The second common myth I have seen and heard is the betta in a flower vase ecosystem myth. People believe that it is a natural ecosystem because the fish eats the roots and the plant eats the fish’s waste. This is not only completely false but cruel. There is no way to completely replicate a natural ecosystem in a volume of water that small; even in massive tanks at public aquaria they cannot replicate a natural ecosystem. Also betta don’t eat plants, so when a betta is kept in this type of tank, they slowly starve to death. Betta fish are carnivorous and need a lot of protein in their diet as I have already mentioned. The plants also take up surface area and without access to surface air, the betta will drown.

(copperarabian @ deviantart.com)


Many people don’t like betta fish. They see them as boring and unattractive. This is probably so because they have never seen the fish in a proper habitat. In properly decorated and heated 5 gallon (19 L) tank, betta fish blossom. They are a wonderful dorm or apartment pet. For those who want fish but don’t have the room for a large community tank, a 10 gallon (37 L) with a betta and either substrate fish or schooling fish is a great alternative.

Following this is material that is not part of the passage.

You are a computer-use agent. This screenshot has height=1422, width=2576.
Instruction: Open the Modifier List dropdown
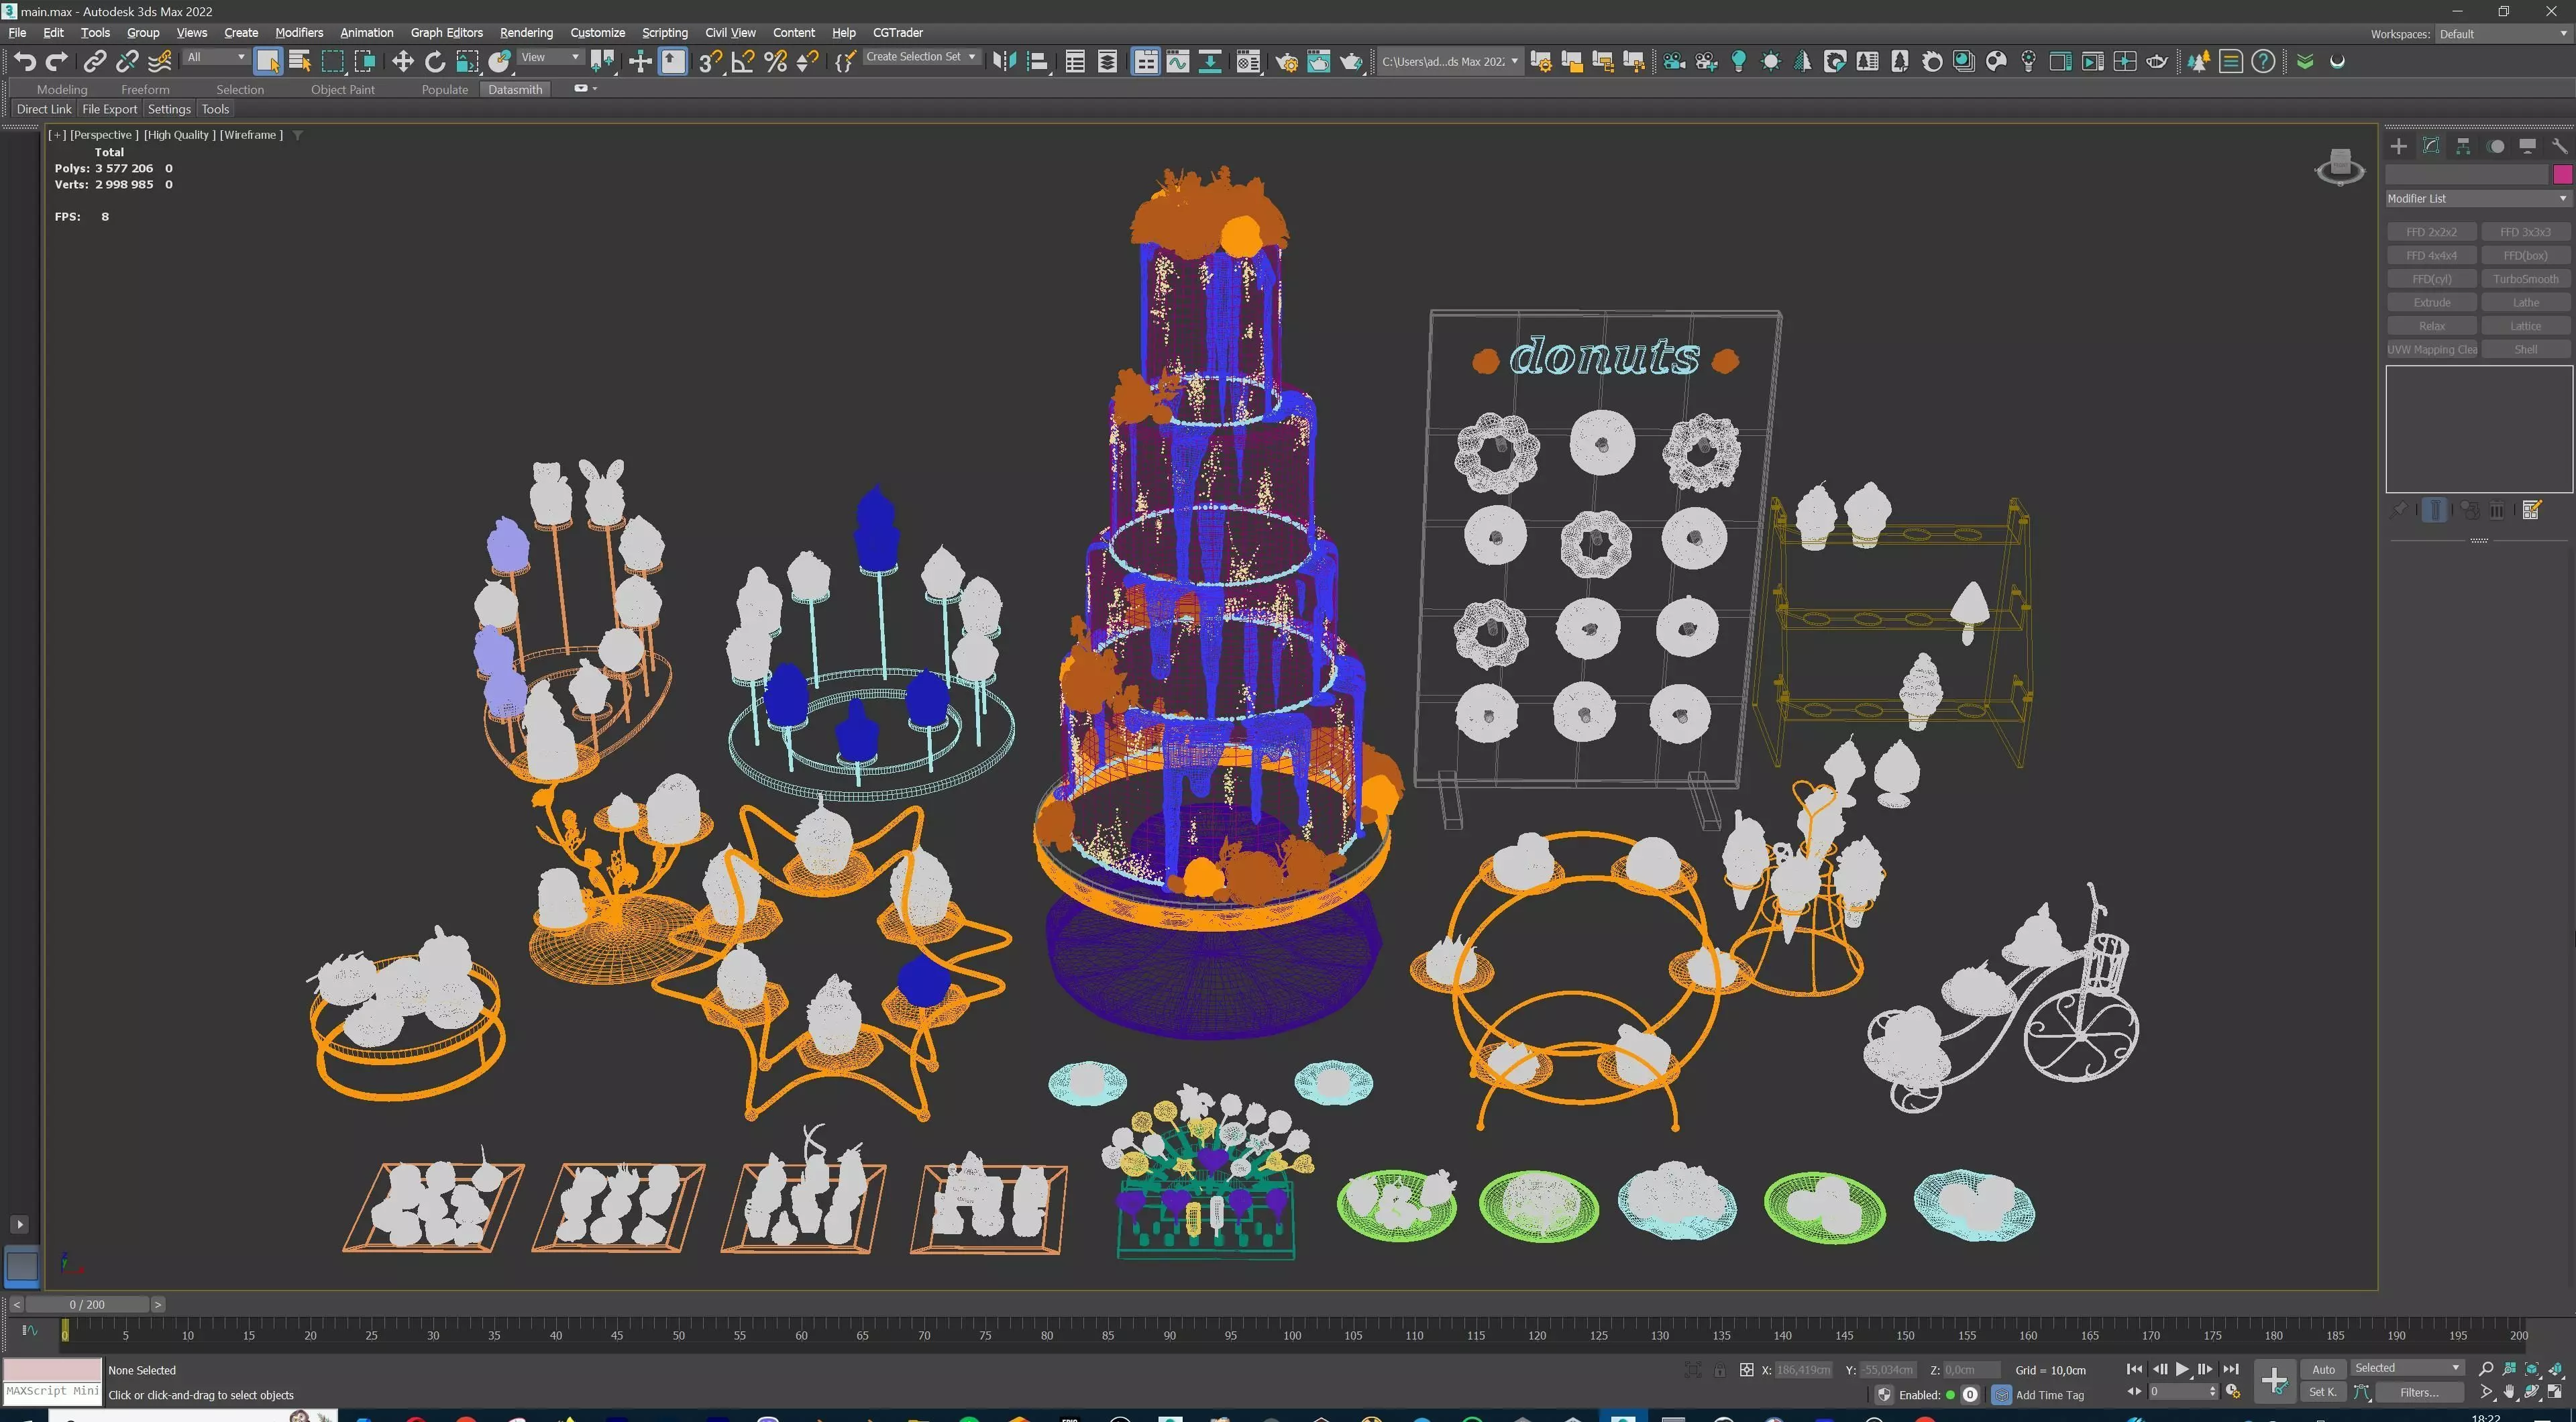coord(2476,199)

And for those who have even less space, a 5 gallon (19 L) tank will easily fit atop a desk. They make a great kitchen buddy, too. If you are just getting into the hobby or a long-time veteran, a betta fish can be a great subject for a small aquarium or a chance to try something new like a micro planted tank.

Works referenced


“Betta splendens” Regan, 1910.” Fishbase.org. Updated 15 Nov 2011. Retrieved 24 April 2012.

Christie F. 2004. “Betta 101.”  Nippyfish.com. Retrieved 20 April 2012.

Frequently asked questions on Siamese fighters.” Practicalfishkeeping.co.uk. Updated 2 June 2011. Retrieved 25 April 2012.

Helfman, G. S., B. B. Collette, D. E. Facey, and B. W. Bowen. 2009. The Diversity of Fishes: Biology, Evolution, and Ecology, 2nd edition. Wiley-Blackwell, West Sussex, UK.

The History of Betta Fighting Fish.” BettaFishCenter.com. Updated 2009. Retrieved 25 April 2012.

Ng, Heok Hee. 18 April 2011. “Quick guide to anabantoids.” Practicalfishkeeping.co.uk. Retrieved 20 April 2012.

Parnell, Victoria. 30 June 2006. “Feeding your Betta.” Bettysplendens.com. Retrieved 23 April 2012.

Warren, Eleanor. 2006. “Plight of the Betta.” Badmanstropicalfish.com. Retrieved 25 April 2012.